▶ _YOUR OBJECTIVE_
Give back exactly the lines from the one that holds "Given: Click the divider line above Features" through the final line of the data; omit the pictures and add nothing.

▶ _GIVEN INFORMATION_
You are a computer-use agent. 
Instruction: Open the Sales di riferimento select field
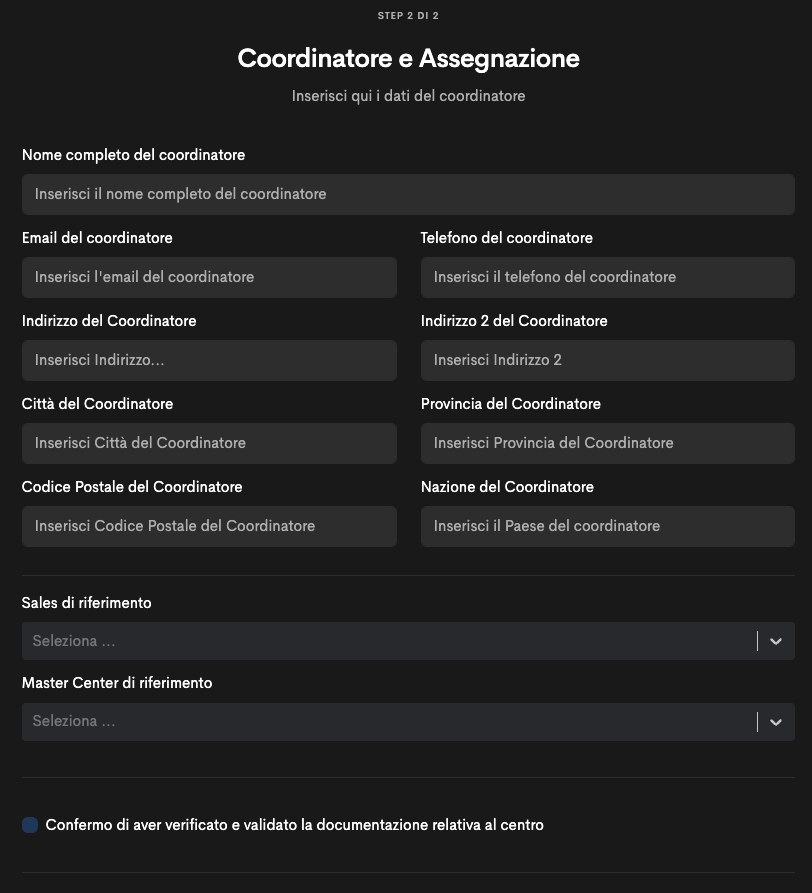[x=388, y=641]
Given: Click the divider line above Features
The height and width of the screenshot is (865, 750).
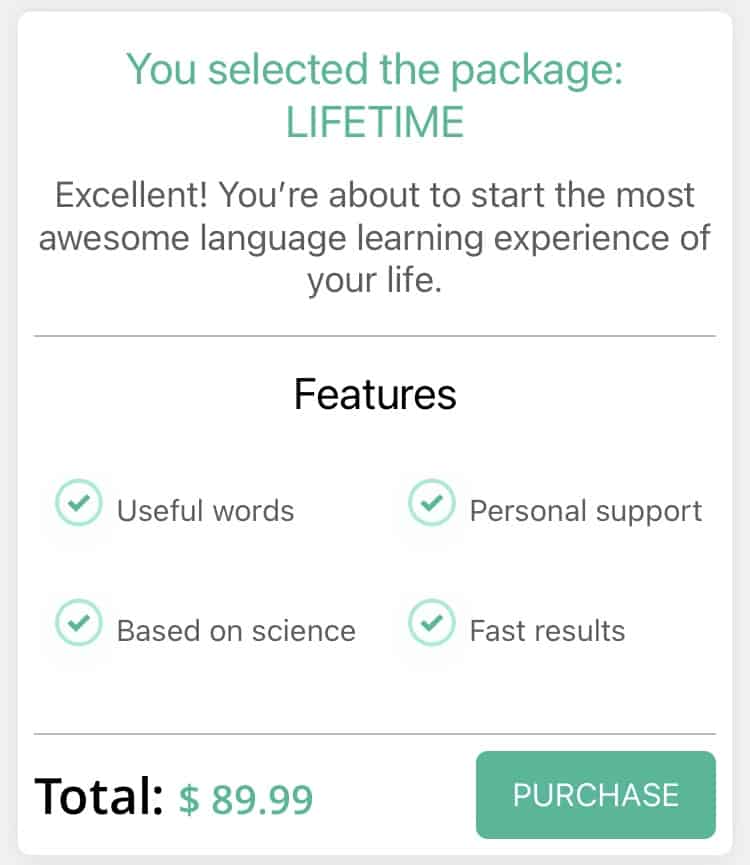Looking at the screenshot, I should click(375, 337).
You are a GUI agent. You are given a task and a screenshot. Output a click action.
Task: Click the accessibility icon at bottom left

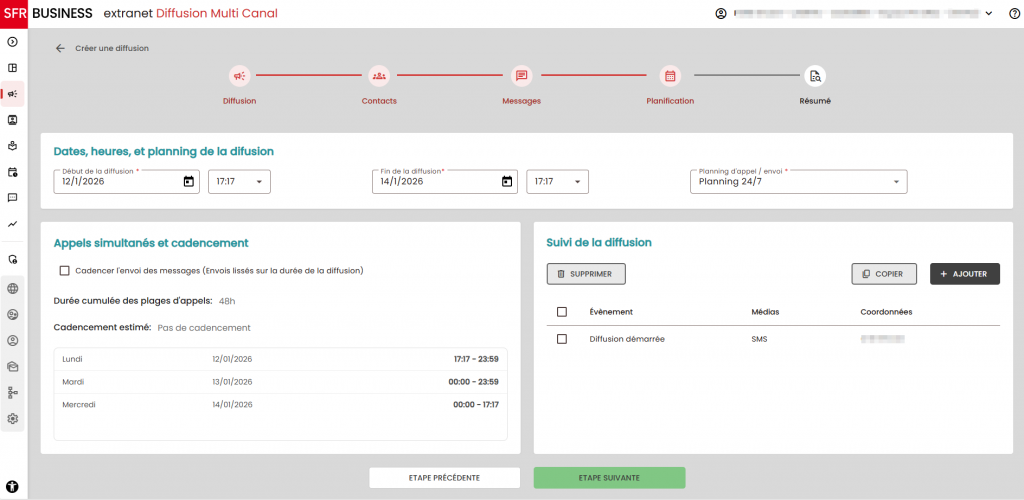click(x=13, y=486)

▶ _WRITTEN RESPONSE_
Given: Click the divider line above Features
The height and width of the screenshot is (865, 750).
Looking at the screenshot, I should click(375, 337).
You are a GUI agent. You are given a task and a screenshot. Output a click action.
Task: Click the accessibility icon at bottom left

click(x=13, y=486)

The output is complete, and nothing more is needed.